The Beltrami County Republican Party met at 6:30 p.m. Monday, June 8, at its office in the Paul Bunyan Mall, Suite 102, 1401 Paul Bunyan Drive NW in Bemidji. The monthly gathering landed as county politics moved into a busier stretch, with two Beltrami County Board seats on the ballot this year and party organizers looking ahead to how they will staff, message and mobilize for the months ahead.
Local party meetings in Beltrami County have long been more than calendar items. They are among the few places where volunteers, activists and candidates can coordinate around county, city and state races, and where the party can begin shaping the practical work of an election season. In a county where taxes, roads, schools and budgeting often overlap with state policy, those meetings can influence which issues get pushed first and who is asked to carry the party’s message door to door.
The June 8 meeting came after the filing picture for the Beltrami County Board became clearer. District 1 was set for a contest between newcomer Ann Skoe and incumbent Craig Gaasvig, while incumbent Scott Winger was running unopposed in District 3. That split gives local Republicans a straightforward but still important challenge: protect an open lane in one district while deciding how much energy to invest in a contested race in another.

Beltrami County party gatherings have also served as an early-stage forum for organizing and platform work. At the Feb. 3 caucuses held by both the Beltrami County DFL and GOP, attendees could hear from candidates, select delegates for upcoming conventions, voice concerns, set party objectives and weigh in on platform fights. Those same functions make a monthly meeting like the one on June 8 relevant beyond the party faithful, especially as campaigns begin lining up volunteers and narrowing their priorities.

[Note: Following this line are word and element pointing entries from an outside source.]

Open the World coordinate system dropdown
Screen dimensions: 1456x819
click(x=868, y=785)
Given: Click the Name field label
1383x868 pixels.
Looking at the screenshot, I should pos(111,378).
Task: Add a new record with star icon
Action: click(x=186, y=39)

The Paul Bunyan Mall office has become a recurring hub for that kind of activity. It was previously used for a Scott Jensen meet-and-greet and later for a Liz Collin event announcement tied to the party’s annual Lincoln-Reagan dinner, showing that the office is more than a mailing address. For the Beltrami County GOP, the June 8 meeting fit into a broader pattern of using that space to keep local political operations visible, organized and ready for the next round of county campaigns.